• THE PROBLEM
Collect all lines below with the string "computer".
===== SOURCE MATERIAL =====
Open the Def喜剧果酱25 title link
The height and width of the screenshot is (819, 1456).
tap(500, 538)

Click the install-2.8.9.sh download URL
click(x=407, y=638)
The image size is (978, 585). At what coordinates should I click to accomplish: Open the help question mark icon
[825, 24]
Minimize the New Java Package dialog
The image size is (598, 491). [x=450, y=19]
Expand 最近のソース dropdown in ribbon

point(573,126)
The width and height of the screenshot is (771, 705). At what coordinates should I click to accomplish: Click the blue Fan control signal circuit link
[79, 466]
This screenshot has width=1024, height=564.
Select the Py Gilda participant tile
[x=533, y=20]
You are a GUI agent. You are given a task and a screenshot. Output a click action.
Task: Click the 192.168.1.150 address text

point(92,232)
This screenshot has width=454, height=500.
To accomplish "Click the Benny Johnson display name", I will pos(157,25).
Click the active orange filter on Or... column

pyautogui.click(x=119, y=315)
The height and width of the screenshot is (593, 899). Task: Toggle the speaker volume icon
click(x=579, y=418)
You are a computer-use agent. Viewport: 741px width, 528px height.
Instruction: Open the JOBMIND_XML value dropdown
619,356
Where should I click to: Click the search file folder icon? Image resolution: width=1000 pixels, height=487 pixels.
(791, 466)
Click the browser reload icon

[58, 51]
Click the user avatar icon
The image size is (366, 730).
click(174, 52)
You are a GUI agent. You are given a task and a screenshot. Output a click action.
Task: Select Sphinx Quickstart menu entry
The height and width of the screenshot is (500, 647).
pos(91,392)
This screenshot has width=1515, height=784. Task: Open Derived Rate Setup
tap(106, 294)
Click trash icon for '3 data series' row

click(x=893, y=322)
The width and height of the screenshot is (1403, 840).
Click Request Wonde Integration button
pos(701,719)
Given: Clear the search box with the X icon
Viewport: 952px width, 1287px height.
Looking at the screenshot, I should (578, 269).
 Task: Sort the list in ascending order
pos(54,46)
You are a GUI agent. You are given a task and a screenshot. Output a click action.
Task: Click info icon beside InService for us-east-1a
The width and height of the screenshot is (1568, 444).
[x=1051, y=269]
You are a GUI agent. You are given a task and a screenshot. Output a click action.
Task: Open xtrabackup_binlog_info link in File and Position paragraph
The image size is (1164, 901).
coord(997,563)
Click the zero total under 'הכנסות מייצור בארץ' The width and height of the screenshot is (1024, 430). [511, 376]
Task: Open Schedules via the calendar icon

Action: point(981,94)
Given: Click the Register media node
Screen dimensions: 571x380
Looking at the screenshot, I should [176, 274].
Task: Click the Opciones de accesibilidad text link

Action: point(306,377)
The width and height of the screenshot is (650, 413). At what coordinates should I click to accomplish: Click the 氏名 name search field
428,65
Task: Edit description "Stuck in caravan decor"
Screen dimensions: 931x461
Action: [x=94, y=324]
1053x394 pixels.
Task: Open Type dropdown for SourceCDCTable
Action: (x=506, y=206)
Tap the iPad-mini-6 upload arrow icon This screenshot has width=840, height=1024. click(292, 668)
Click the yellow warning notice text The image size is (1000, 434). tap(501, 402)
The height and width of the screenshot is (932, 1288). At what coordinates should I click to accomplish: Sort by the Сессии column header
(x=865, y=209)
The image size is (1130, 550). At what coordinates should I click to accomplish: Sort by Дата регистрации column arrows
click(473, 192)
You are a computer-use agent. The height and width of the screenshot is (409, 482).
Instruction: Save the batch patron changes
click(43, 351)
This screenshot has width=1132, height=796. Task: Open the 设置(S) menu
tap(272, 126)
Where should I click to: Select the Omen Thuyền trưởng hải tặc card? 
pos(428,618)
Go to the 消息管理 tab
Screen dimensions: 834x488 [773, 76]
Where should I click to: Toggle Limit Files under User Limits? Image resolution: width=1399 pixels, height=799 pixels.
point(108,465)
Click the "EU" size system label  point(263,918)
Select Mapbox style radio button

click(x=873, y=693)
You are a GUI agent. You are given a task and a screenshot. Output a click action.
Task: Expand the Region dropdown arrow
=====
• TASK SOLUTION
You are a computer-use agent. Viewport: 741px width, 528px height.
You are a computer-use agent. The height and width of the screenshot is (409, 482).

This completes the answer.